This sounds like it is now a mod class, as you now have to "make" your own battery tray. 

Just keep it box stock! The idea of using the brushless was simply to eliminate the motor issues. My brushless is just about ready to go, and if I have to remove the nerf bar and make my own tray, I am less likely to race it at all.


----------



## Freddie's Hobbies (Jun 26, 2005)

No No No *No NO*
This is not rocket science. We had a box stock class, Simple Then we were handed a great car with a crappy motor. We delt with it for a short time. Then the decision was made to go to Brushless that will run the same speed as stock. The 5400 motor with a 14 tooth pinion was the choice. 

Now everyone who chaged their cars ? where did all that come from ? *BOX STOCK CAR * 5400 brushless motor with a 14 tooth pinion PERIOD !! 

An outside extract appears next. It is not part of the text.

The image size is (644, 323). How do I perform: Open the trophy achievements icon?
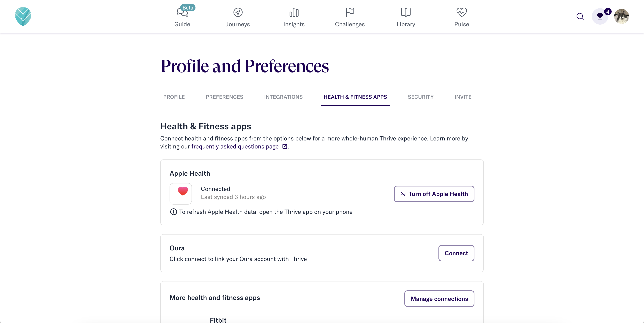tap(600, 17)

Everyone is the same, Everyone is on the same playing field. If you noticed the class grew with eveything was equal. and thats how its going to stay. I will check cars next week. Anyone who shanged their cars ? I sugest you put the stock parts *back on * :thumbsup:

And one more thing there is an idiot that posted on here that even wrote it on a list *not* to post on here. dosnt your home town track have a thread you can screw up :freak: I guess I was right in my discription


----------



## sg1 (Apr 2, 2003)

Freddie's Hobbies said:


> And one more thing there is an idiot that posted on here that even wrote it on a list *not* to post on here. dosnt your home town track have a thread you can screw up :freak: I guess I was right in my discription


I hope you're not talking about Bud... 

Freddie did you pick up 2 more laps??
Did you beat bud again??


----------



## Freddie's Hobbies (Jun 26, 2005)

No its not Bud and Bud Chickened out ! I think getting spanked two weeks in a row would of been bad for his ego  Ha ha 

I lowered the front end and put acronym in the front left. Well lets just say it goes a lot better. Doing those few changes made the car more aggressive, So it turned in a lot more. Which then I had to turn down the steering once again. And everyone knows me did I go and practice before hand?  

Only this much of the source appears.